▸ **Work instruction 1**:
In the post about shared reading at the Botanics, which group does Mairi Marlborough lead sessions with as a Lead Reader?
▸ **Work instruction 2**:
Write the next part of the post about shared reading at the Botanics, starting after its final sentence.
BEGIN Excerpt provided
Reading at the Botanics: ‘Piano’

Find out what’s been going on in our sessions as one of our participants shares news from their group.


Reading at the Botanics: ‘Piano’


Mairi Marlborough is a participant in our shared reading group at the Royal Botanic Gardens Edinburgh. She is also a Lead Reader who leads shared reading sessions with our Open Door group in Morningside.


I pressed the Leave button on the screen to exit the weekly meeting with the Open Book group, feeling contented after a good hour of reading and chat. When we started to meet over Zoom during the first lockdown, I thought that these virtual sessions were a poor substitute for the Thursday meetings in the beautiful Botanics cottage, where the group took it in turn to read aloud short stories and poems and then discuss them, accompanied by coffee and delicious home baking. Now we have all got used to Zoom meetings and it is hard to believe that it has been almost a year since we have met in the flesh. Being able to continue the regular contact with other keen readers has been a lifesaver during this miserable Covid time.


Today’s session was especially enjoyable, and I printed off the last poem we read, as it was one that I had particularly enjoyed – well, actually, it made me cry and that is always a sign of a good poem or story for me. Why is it that certain words cause my eyes to water? I can’t explain the tears that arise unbidden and spill out, a problem I have had ever since I was a youngster. My parents and sister used to tease me when, every weekend without fail, I cried at the story in the Sunday Post. At least with Zoom I can conceal my sobs from the other members of the Open Book Group – the mute and camera off buttons are very handy!


I switched off the computer and took the printed poem through to the kitchen to savour again with a cup of coffee, thinking that it was a pity that Zoom couldn’t provide a tasty bit of home baking to accompany it.


Today the poem would have to suffice. It is by DH Lawrence and entitled ‘Piano’.
END Excerpt provided
BEGIN Data
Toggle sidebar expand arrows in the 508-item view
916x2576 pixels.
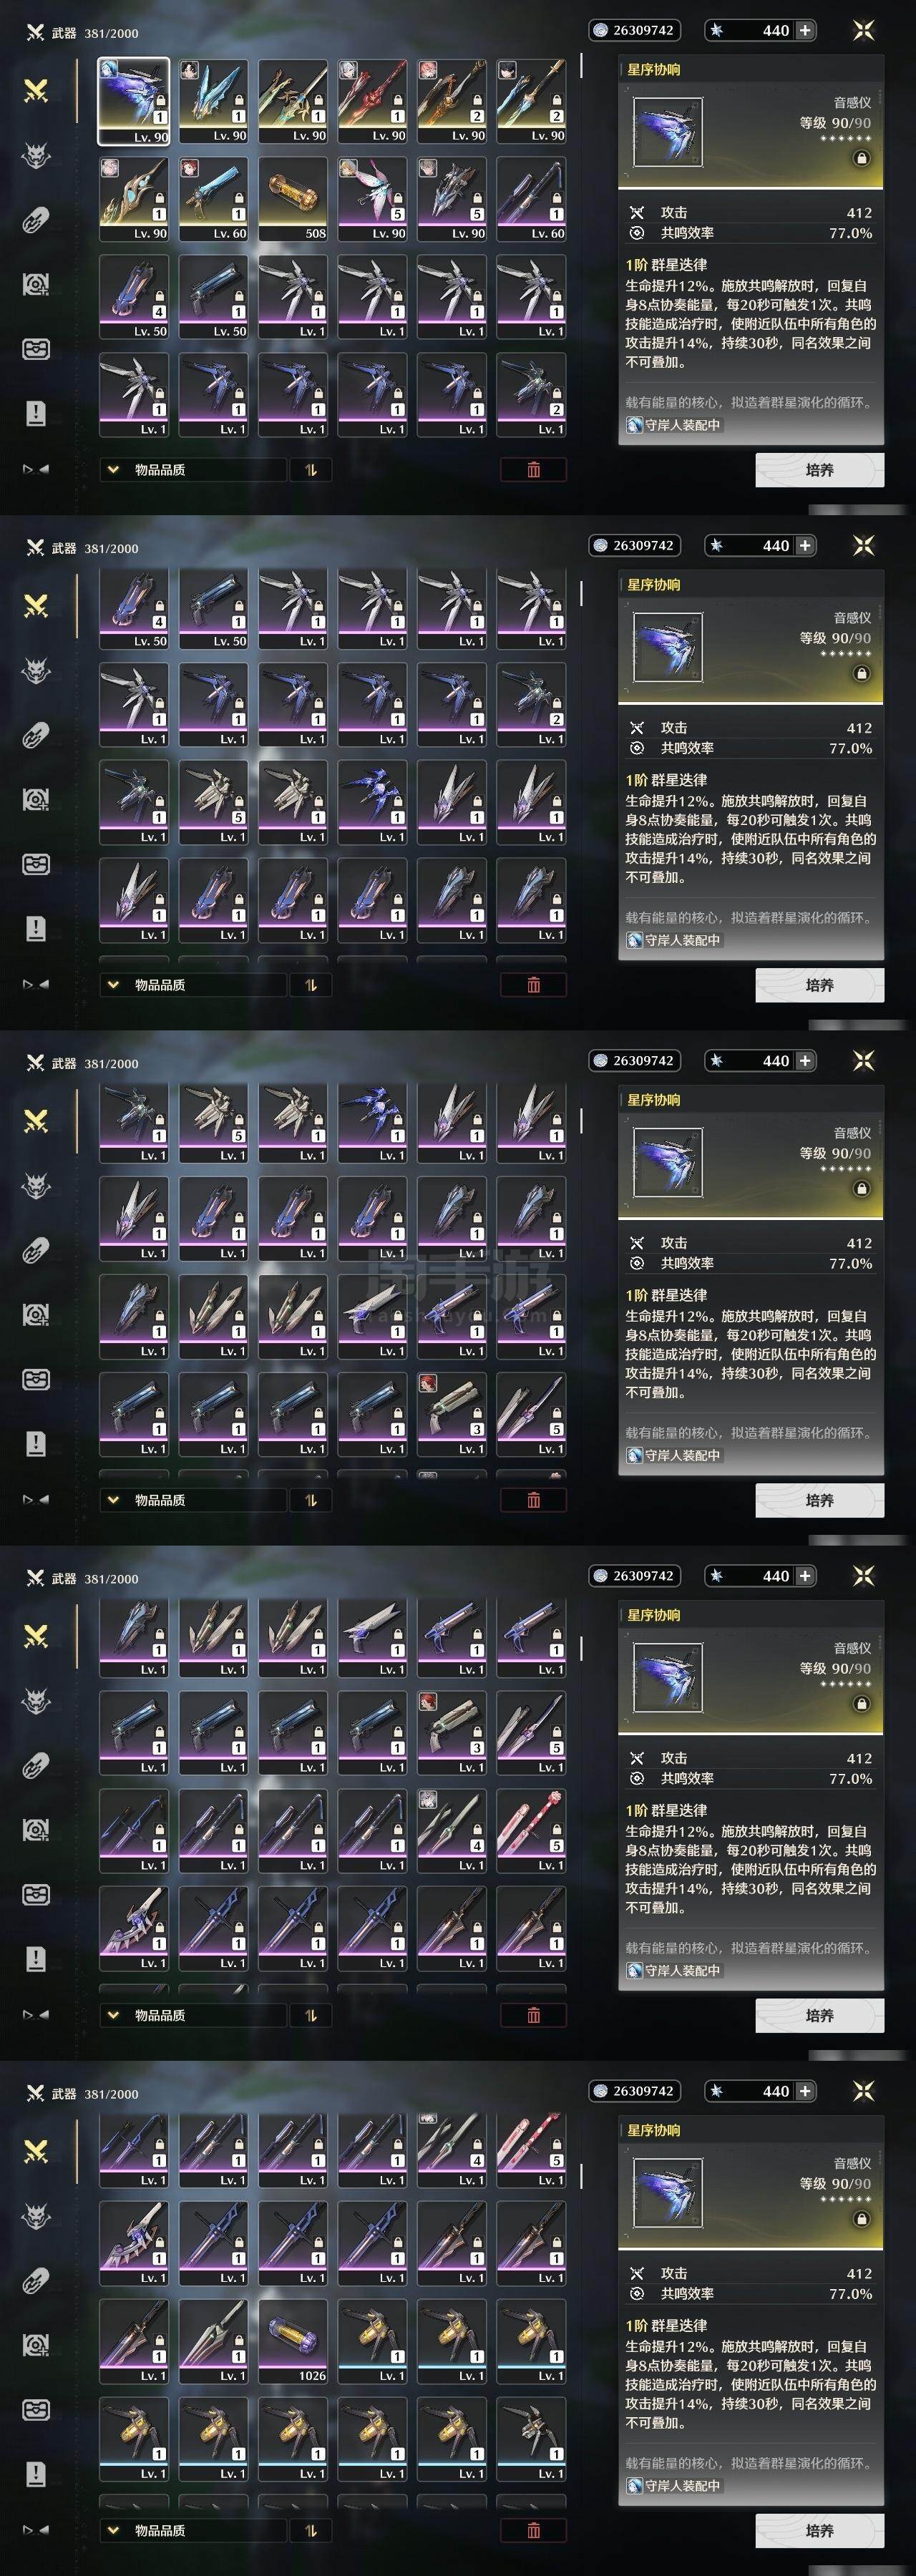click(x=36, y=469)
END Data
▸ **Answer box 1**:
She leads sessions with the Open Door group in Morningside.

▸ **Answer box 2**:
Softly, in the dusk, a woman is singing to me;

Taking me back down the vista of years, till I see

A child sitting under the piano, in the boom of the tingling strings

And pressing the small, poised feet of a mother who smiles as she sings.

In spite of myself, the insidious mastery of song

Betrays me back, till the heart of me weeps to belong

To the old Sunday evenings at home, with winter outside

And hymns in the cosy parlour, the tinkling piano our guide.

So now it is vain for the singer to burst into clamour

With the great black piano appassionato. The glamour

Of childish days is upon me, my manhood is cast

Down in the flood of remembrance, I weep like a child for the past.

The last lines of the poem – ‘the glamour of childish days is upon me… in the flood of remembrance I weep like a child for the past’ were the ones that made the tears well up during the session. The group remembered long forgotten piano teachers and lessons, the room that was kept for good (maybe not such a cosy parlour!), listening to the radiogram, watching Sunday serials and the Forsyte Saga on old black and white televisions.


Sharing memories with others on Zoom is so important at this time – and I am so glad that the Open Book meetings allow us to still connect and talk – essential for well being at the moment, even if it involves shedding a nostalgic tear or two!